(Stored data entries)
——

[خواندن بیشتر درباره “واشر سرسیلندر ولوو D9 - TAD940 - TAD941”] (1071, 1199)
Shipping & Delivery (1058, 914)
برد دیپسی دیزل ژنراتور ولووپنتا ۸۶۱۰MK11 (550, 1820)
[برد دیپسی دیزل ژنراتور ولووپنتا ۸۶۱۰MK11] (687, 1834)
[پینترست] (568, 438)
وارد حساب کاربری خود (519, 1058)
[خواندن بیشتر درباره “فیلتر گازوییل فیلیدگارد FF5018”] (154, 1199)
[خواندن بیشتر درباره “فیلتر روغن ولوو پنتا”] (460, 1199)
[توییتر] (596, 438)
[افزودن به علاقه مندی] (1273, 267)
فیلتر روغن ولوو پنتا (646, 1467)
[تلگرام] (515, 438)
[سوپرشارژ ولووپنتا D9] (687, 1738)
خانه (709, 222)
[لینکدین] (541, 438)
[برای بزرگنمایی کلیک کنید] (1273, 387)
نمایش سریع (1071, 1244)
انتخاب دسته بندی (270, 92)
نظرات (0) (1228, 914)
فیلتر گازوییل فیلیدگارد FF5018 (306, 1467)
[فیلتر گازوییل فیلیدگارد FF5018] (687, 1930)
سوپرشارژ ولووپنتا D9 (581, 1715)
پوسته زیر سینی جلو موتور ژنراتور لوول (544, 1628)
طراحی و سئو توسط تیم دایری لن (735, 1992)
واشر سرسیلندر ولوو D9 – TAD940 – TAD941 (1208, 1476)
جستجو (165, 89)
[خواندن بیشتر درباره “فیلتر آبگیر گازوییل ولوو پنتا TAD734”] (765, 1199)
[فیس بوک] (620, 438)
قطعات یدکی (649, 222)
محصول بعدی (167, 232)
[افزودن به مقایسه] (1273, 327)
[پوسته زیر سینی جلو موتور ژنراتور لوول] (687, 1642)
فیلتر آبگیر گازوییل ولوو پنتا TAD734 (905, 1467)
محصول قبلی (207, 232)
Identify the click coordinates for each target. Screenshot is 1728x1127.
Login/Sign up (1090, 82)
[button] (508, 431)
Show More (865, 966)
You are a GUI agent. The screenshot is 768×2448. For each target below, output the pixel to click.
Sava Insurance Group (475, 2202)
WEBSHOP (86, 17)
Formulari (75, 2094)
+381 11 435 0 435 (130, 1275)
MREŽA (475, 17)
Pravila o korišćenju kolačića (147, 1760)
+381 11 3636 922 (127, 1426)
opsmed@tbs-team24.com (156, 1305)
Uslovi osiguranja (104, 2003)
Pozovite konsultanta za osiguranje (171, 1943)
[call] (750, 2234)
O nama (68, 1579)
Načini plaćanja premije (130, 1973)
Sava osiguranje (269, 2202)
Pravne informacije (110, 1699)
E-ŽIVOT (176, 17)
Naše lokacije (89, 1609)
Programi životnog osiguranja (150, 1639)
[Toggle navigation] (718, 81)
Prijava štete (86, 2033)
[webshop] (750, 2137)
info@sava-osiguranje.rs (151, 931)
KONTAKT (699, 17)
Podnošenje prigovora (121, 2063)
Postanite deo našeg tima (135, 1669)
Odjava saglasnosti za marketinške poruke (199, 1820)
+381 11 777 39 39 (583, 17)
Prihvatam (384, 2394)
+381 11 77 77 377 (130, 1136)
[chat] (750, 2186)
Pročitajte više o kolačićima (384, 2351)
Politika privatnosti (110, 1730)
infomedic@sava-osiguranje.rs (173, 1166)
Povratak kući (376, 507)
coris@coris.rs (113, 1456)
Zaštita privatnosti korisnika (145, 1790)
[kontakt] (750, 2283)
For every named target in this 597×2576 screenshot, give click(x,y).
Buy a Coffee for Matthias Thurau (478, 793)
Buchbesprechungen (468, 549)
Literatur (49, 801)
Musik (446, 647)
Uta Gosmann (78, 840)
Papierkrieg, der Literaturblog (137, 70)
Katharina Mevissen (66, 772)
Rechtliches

——

▶ _Exercise directions_: Reproduce exactly the entries above, limited to the lines from the one with "پوسته زیر سینی جلو موتور ژنراتور لوول (544, 1628)" through the one with "محصول قبلی (207, 232)", both included.

▶ _Task output_:
پوسته زیر سینی جلو موتور ژنراتور لوول (544, 1628)
طراحی و سئو توسط تیم دایری لن (735, 1992)
واشر سرسیلندر ولوو D9 – TAD940 – TAD941 (1208, 1476)
جستجو (165, 89)
[خواندن بیشتر درباره “فیلتر آبگیر گازوییل ولوو پنتا TAD734”] (765, 1199)
[فیس بوک] (620, 438)
قطعات یدکی (649, 222)
محصول بعدی (167, 232)
[افزودن به مقایسه] (1273, 327)
[پوسته زیر سینی جلو موتور ژنراتور لوول] (687, 1642)
فیلتر آبگیر گازوییل ولوو پنتا TAD734 (905, 1467)
محصول قبلی (207, 232)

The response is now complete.